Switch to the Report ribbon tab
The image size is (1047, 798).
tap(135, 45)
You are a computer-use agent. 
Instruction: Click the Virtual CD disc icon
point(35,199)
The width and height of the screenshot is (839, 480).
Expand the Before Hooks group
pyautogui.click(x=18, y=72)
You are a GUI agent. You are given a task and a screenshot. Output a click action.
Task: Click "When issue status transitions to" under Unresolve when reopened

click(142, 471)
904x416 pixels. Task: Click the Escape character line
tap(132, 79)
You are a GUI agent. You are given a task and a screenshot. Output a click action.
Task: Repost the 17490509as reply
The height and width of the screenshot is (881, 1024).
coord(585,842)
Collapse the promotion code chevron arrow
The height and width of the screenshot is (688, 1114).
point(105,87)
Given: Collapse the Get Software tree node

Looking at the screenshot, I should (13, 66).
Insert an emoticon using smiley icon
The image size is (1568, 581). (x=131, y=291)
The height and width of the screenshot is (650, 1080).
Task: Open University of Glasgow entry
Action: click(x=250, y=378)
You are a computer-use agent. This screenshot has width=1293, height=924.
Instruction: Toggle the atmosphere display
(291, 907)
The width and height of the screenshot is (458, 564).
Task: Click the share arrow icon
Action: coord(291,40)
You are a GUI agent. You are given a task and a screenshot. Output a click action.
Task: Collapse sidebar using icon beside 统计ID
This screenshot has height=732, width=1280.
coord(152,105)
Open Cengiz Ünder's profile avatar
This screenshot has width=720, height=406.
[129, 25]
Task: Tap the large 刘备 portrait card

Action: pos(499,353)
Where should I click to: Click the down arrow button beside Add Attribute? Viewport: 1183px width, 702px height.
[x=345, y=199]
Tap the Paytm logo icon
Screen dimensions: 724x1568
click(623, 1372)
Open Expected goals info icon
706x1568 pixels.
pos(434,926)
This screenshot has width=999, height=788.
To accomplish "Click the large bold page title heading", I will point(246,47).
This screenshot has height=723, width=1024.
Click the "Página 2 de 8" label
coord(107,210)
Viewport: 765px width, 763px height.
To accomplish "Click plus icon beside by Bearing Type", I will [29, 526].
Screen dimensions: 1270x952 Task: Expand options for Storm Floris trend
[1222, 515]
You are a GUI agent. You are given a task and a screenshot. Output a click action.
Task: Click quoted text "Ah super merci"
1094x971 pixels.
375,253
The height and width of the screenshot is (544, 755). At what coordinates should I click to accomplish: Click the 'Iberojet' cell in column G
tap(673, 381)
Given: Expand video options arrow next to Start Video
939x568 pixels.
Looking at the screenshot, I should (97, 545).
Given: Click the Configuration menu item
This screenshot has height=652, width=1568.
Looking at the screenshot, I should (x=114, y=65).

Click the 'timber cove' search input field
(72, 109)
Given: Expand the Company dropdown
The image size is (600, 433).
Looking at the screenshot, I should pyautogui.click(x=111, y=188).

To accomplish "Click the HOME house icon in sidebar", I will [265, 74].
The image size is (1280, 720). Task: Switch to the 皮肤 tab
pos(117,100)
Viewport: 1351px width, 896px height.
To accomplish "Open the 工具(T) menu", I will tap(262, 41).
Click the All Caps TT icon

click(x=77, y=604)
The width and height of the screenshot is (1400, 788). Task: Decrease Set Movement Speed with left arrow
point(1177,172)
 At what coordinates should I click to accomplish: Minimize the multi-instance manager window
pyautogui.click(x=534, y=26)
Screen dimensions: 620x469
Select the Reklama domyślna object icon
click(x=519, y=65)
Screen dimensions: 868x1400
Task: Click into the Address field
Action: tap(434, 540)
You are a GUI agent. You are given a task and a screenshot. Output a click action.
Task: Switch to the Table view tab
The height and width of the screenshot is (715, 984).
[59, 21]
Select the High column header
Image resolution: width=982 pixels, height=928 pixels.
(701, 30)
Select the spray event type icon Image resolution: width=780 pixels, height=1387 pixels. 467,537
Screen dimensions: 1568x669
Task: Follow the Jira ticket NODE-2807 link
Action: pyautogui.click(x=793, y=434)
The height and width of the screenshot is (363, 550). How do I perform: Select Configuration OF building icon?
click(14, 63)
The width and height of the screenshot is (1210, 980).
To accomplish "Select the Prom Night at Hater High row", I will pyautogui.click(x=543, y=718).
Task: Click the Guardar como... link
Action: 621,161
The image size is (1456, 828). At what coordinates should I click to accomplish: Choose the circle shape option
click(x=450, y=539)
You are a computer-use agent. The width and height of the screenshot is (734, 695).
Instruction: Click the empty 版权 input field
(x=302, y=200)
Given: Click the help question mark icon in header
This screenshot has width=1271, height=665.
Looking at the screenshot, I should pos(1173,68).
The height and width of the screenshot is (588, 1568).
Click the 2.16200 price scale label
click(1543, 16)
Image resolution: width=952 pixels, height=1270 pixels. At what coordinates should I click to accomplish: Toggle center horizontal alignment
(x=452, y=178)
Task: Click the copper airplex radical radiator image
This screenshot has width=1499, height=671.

++++++

* Exercise prompt
Everything from the first line of the records above through the line containing "You are a computer-use agent. This" should be restated word for word; leave out all other lines.

* Solution for this task
Switch to the Report ribbon tab
The image size is (1047, 798).
tap(135, 45)
You are a computer-use agent. 
Instruction: Click the Virtual CD disc icon
point(35,199)
The width and height of the screenshot is (839, 480).
Expand the Before Hooks group
pyautogui.click(x=18, y=72)
You are a GUI agent. You are given a task and a screenshot. Output a click action.
Task: Click "When issue status transitions to" under Unresolve when reopened

click(142, 471)
904x416 pixels. Task: Click the Escape character line
tap(132, 79)
You are a GUI agent. You are given a task and a screenshot. Output a click action.
Task: Repost the 17490509as reply
The height and width of the screenshot is (881, 1024).
coord(585,842)
Collapse the promotion code chevron arrow
The height and width of the screenshot is (688, 1114).
point(105,87)
Given: Collapse the Get Software tree node

Looking at the screenshot, I should (13, 66).
Insert an emoticon using smiley icon
The image size is (1568, 581). (x=131, y=291)
The height and width of the screenshot is (650, 1080).
Task: Open University of Glasgow entry
Action: click(x=250, y=378)
You are a computer-use agent. This screenshot has width=1293, height=924.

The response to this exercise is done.